Cuando tenía la edad de mi hijo mayor, vivía en un cuarto piso sin ascensor frente a un apartamento con tantos gatos que todo el pasillo olía a arenero sucio. Tenía una televisión pequeña y un frágil sofá de Ikea para verla. Y la vida era maravillosa.

Pero la vida también era diferente; parecía fácil tener veintitantos años y asumir que el futuro iba a ser mejor que el presente. Ahora, a medida que la tasa de natalidad en Estados Unidos sigue disminuyendo, cada vez más personas sin hijos dicen que tienen la intención de seguir así. Quizás mis hijos prefieren concentrarse en seguir siendo mis hijos que en traer a los suyos a un mundo incierto.

Hace poco, un amigo compartió una de sus líneas favoritas de La gente de Smiley de John le Carré, cuando Smiley persigue a la malvada agente de espías Karla y un colega le aconseja que abandone la persecución. “Regresa a casa, George”, le dice. “Consigue un poco de amor y espera el Armagedón”.

Quizás eso es lo que están haciendo mis hijos, cuando parece que el Armagedón está a la vuelta de la esquina.
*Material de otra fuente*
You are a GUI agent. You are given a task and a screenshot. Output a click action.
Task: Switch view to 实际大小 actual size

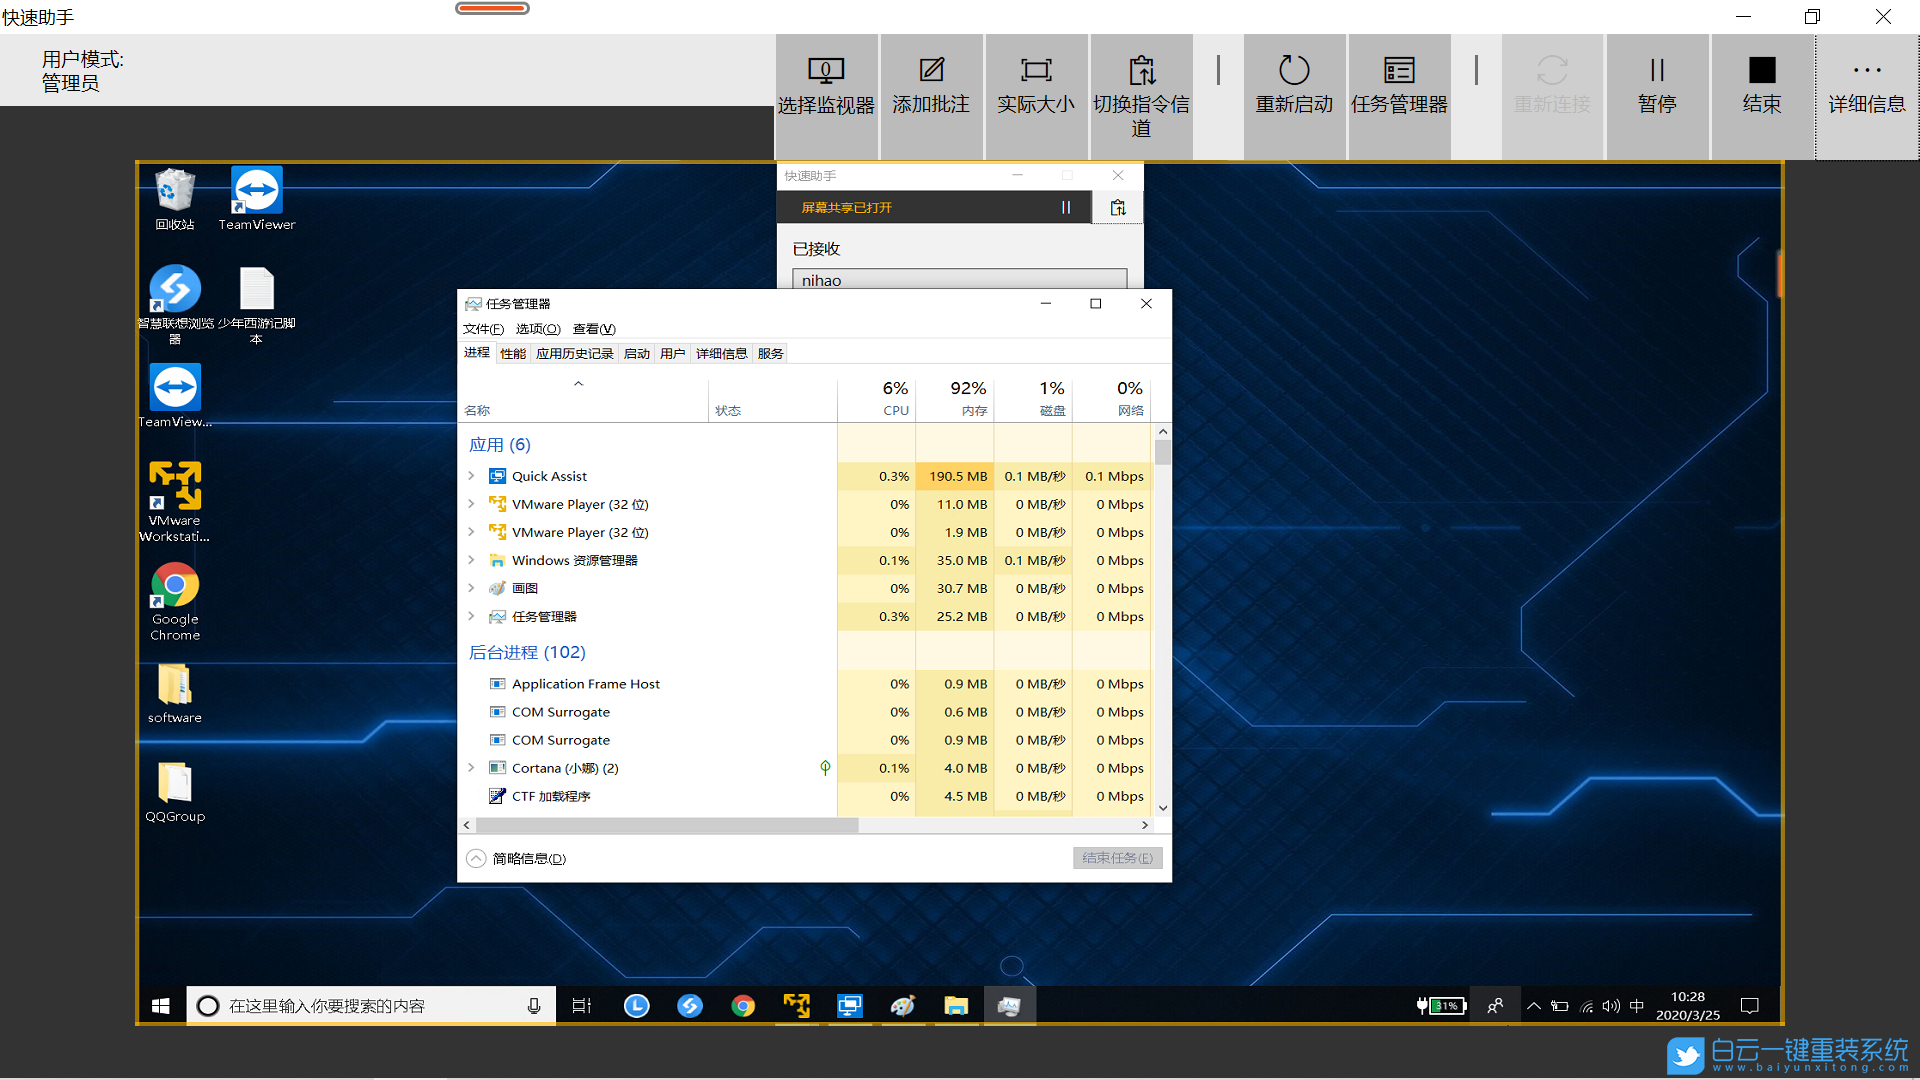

A pesar de regañarlos constantemente para que sigan adelante, espero que sientan el amor que subyace incluso en las quejas. Y sepan que pueden aferrarse a él más que nunca. Son hombres adultos, sí, pero siguen siendo mis hijos.

Al pie de nuestra cama, hay un banco largo tapizado que ha estado allí durante más de una década. En varias ocasiones, mi esposo y yo nos despertábamos y encontrábamos a uno de los niños ahí acostado. Tal vez tuvo una pesadilla, escuchó un ruido o tuvo un problema en la escuela o con sus amigos que no le importaba discutir. Pero ese banco era un refugio cuando las noches eran largas. Cada uno tenía su etapa en el banco durante un tiempo, y luego, se daba cuenta de que ya no lo necesitaba.

No puedo —y no lo haré— pedirles que se vayan. Parece que estoy cruzando una peligrosa línea en términos de maternidad. Pero al igual que con las noches en el banco, nuestros hijos sabrán cuándo es el momento de irse. Y cuando lo hagan, los extrañaré.

Kristin van Ogtrop es la autora de ‘Did I Say That Out Loud? Midlife Indignities and How to Survive Them’ (‘¿Dije eso en voz alta? Las indignidades de la mediana edad y cómo sobrevivir a ellas’).